Some records:
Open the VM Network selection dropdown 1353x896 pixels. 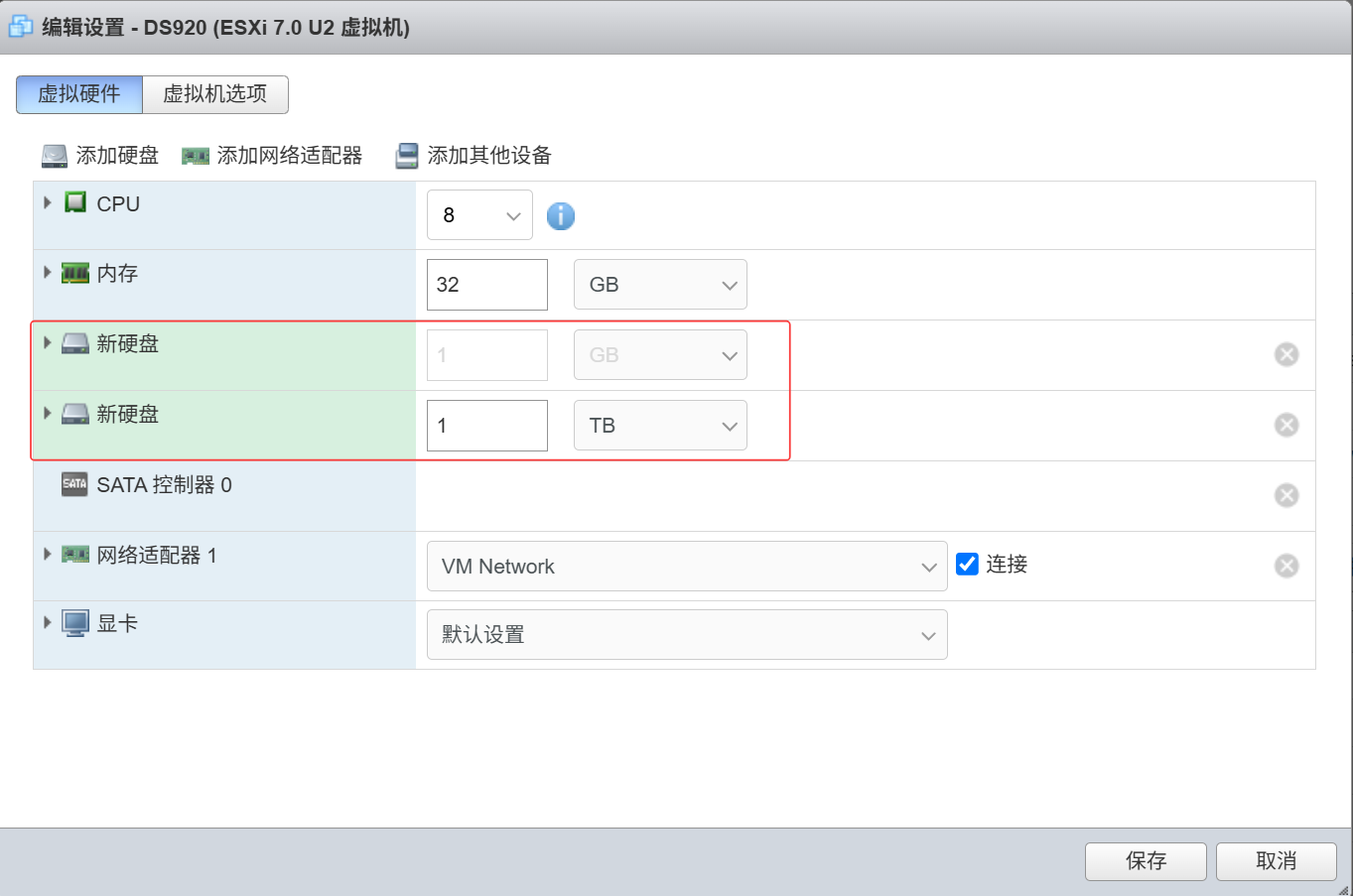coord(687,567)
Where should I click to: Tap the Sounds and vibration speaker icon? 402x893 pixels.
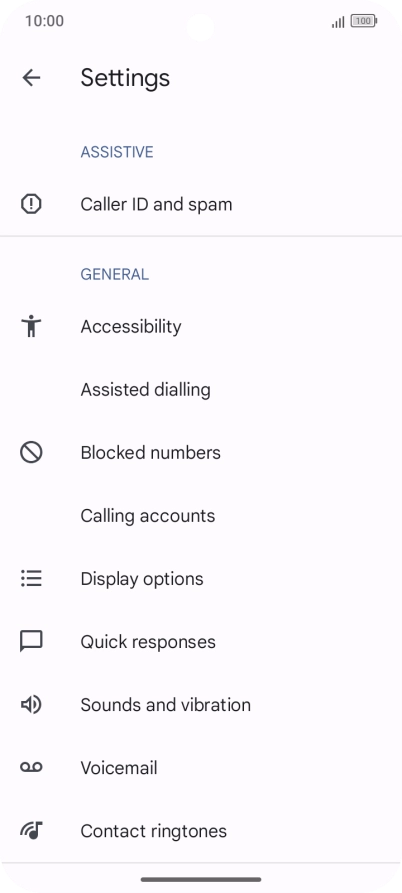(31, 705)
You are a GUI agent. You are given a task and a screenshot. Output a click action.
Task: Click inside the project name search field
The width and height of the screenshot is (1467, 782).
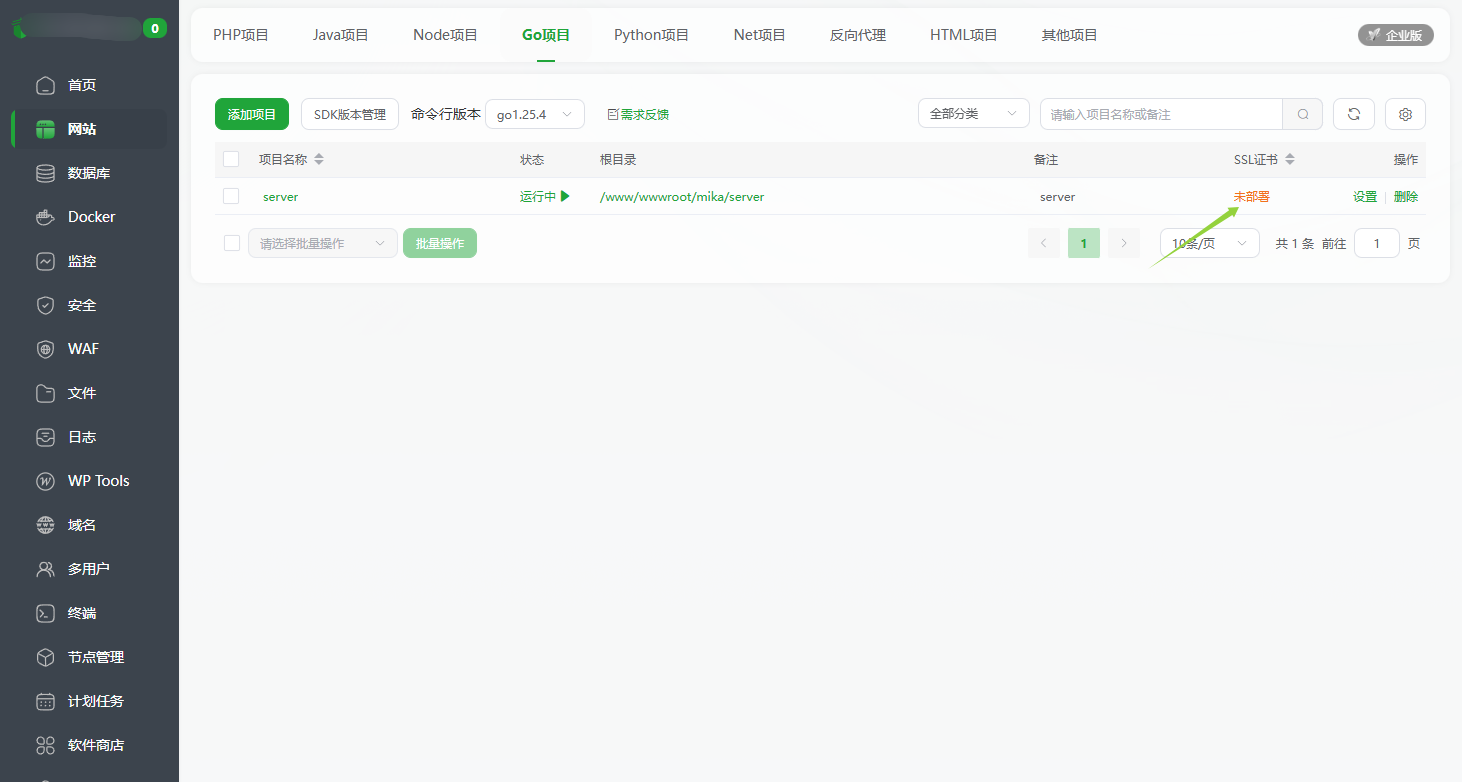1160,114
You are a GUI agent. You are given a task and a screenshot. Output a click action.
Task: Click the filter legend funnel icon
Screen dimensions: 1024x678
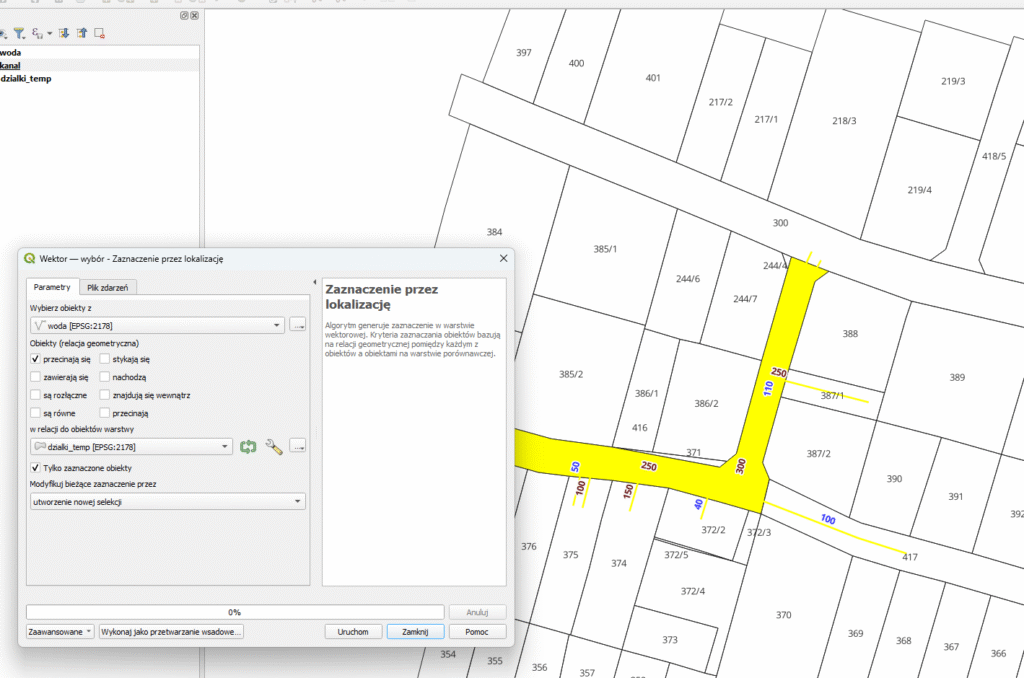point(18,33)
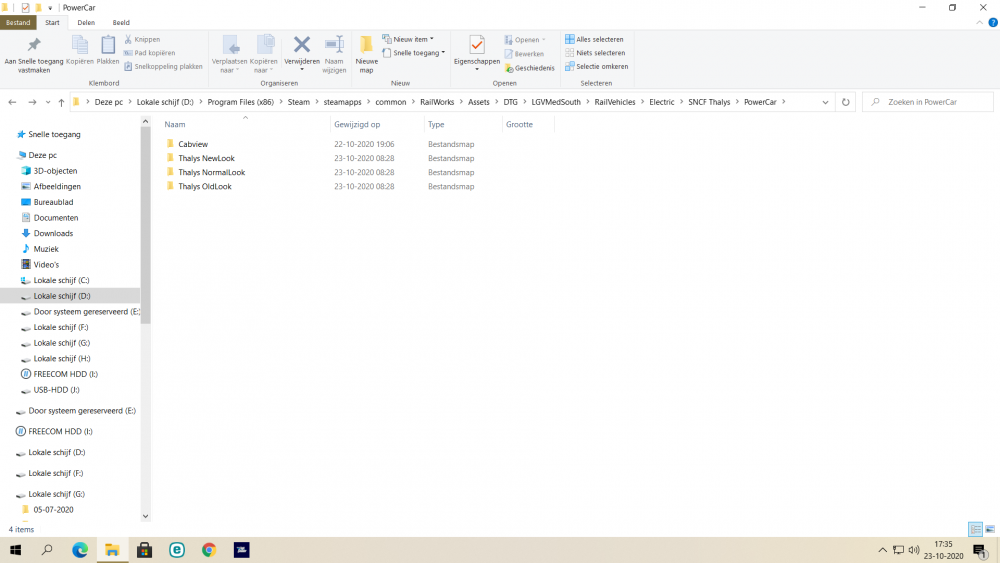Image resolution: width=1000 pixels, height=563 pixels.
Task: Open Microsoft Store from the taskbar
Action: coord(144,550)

---

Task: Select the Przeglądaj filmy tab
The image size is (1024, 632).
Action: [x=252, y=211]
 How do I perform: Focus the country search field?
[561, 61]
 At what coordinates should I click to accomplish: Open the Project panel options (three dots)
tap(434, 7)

* * *

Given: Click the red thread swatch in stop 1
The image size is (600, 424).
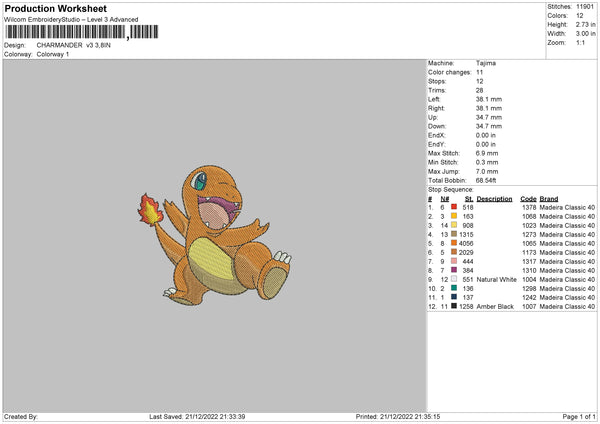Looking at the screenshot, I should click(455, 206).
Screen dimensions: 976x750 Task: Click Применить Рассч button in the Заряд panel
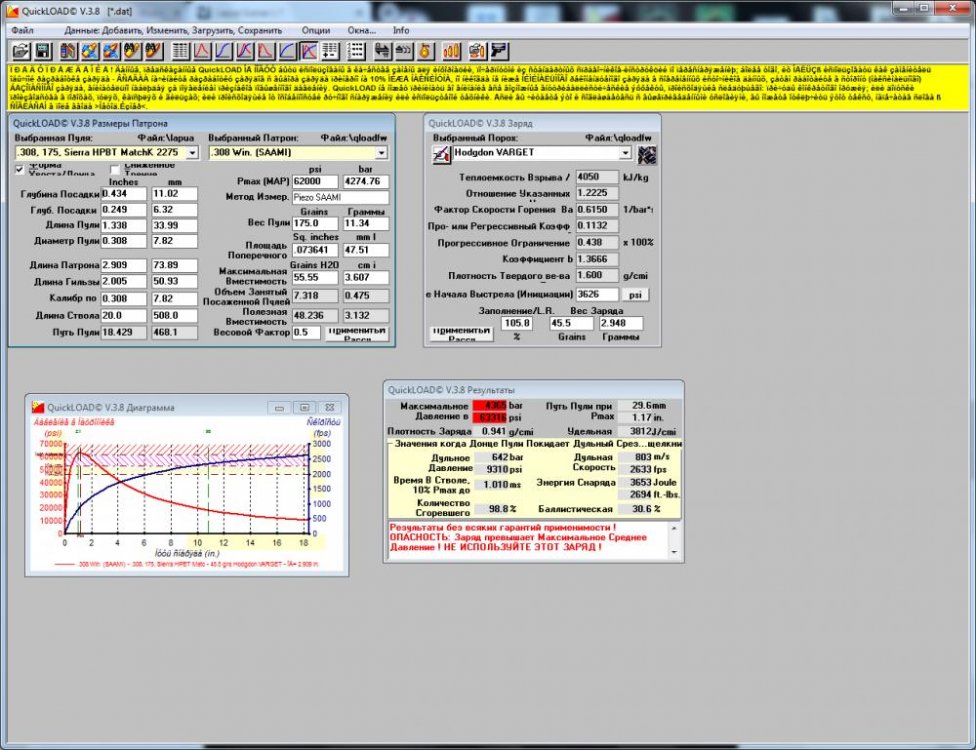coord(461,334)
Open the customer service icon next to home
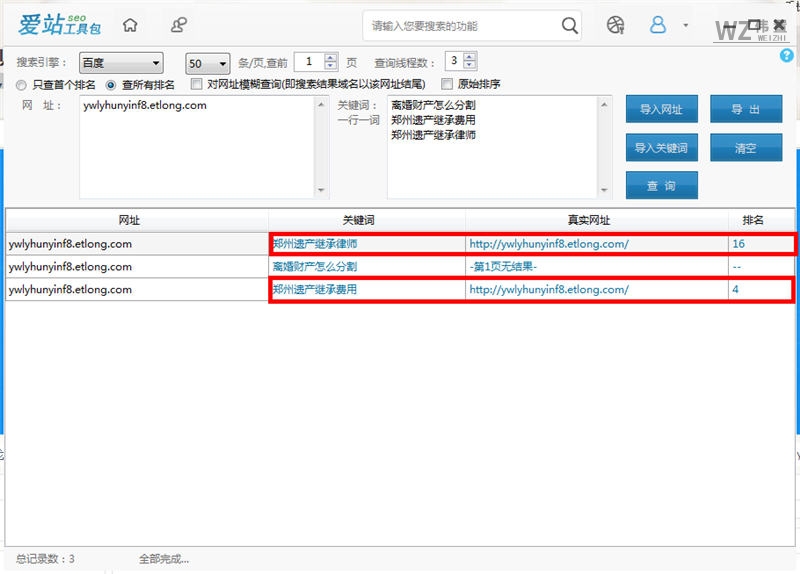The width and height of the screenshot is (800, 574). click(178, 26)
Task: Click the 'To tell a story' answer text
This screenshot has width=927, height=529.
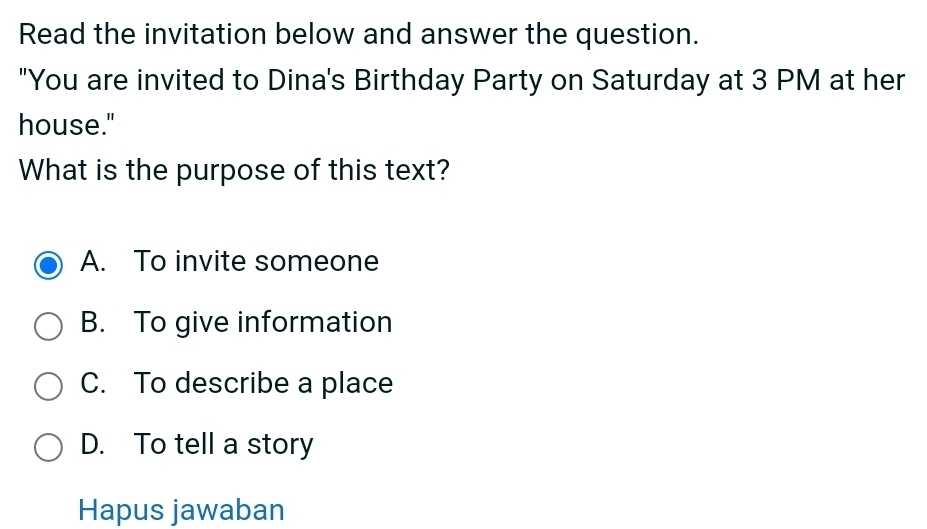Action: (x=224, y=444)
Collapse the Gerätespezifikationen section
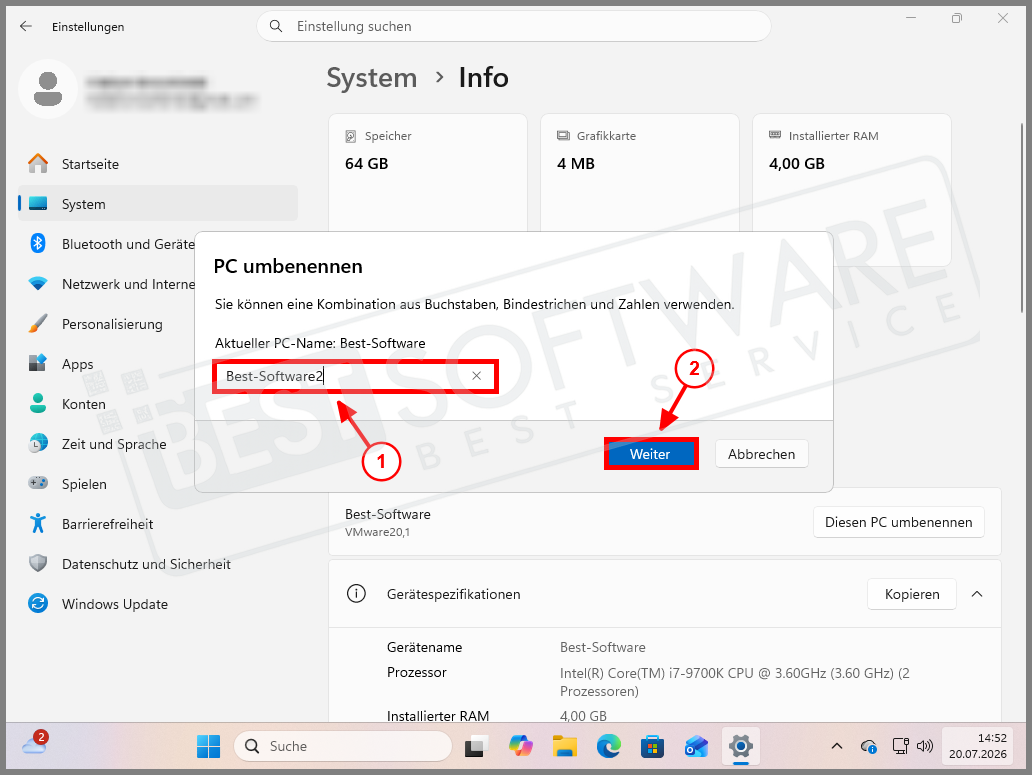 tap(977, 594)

[Objective] Copy the material word for word, from the line containing "Screen dimensions: 976x750" through the line containing "tap(977, 594)", including both of those lines. Omit the pictures from your copy.

[Response to the exercise]
Screen dimensions: 976x750 Task: Click Применить Рассч button in the Заряд panel
coord(461,334)
Open the customer service icon next to home
The width and height of the screenshot is (800, 574). click(178, 26)
Task: Click the 'To tell a story' answer text
This screenshot has width=927, height=529.
Action: (x=224, y=444)
Collapse the Gerätespezifikationen section
 tap(977, 594)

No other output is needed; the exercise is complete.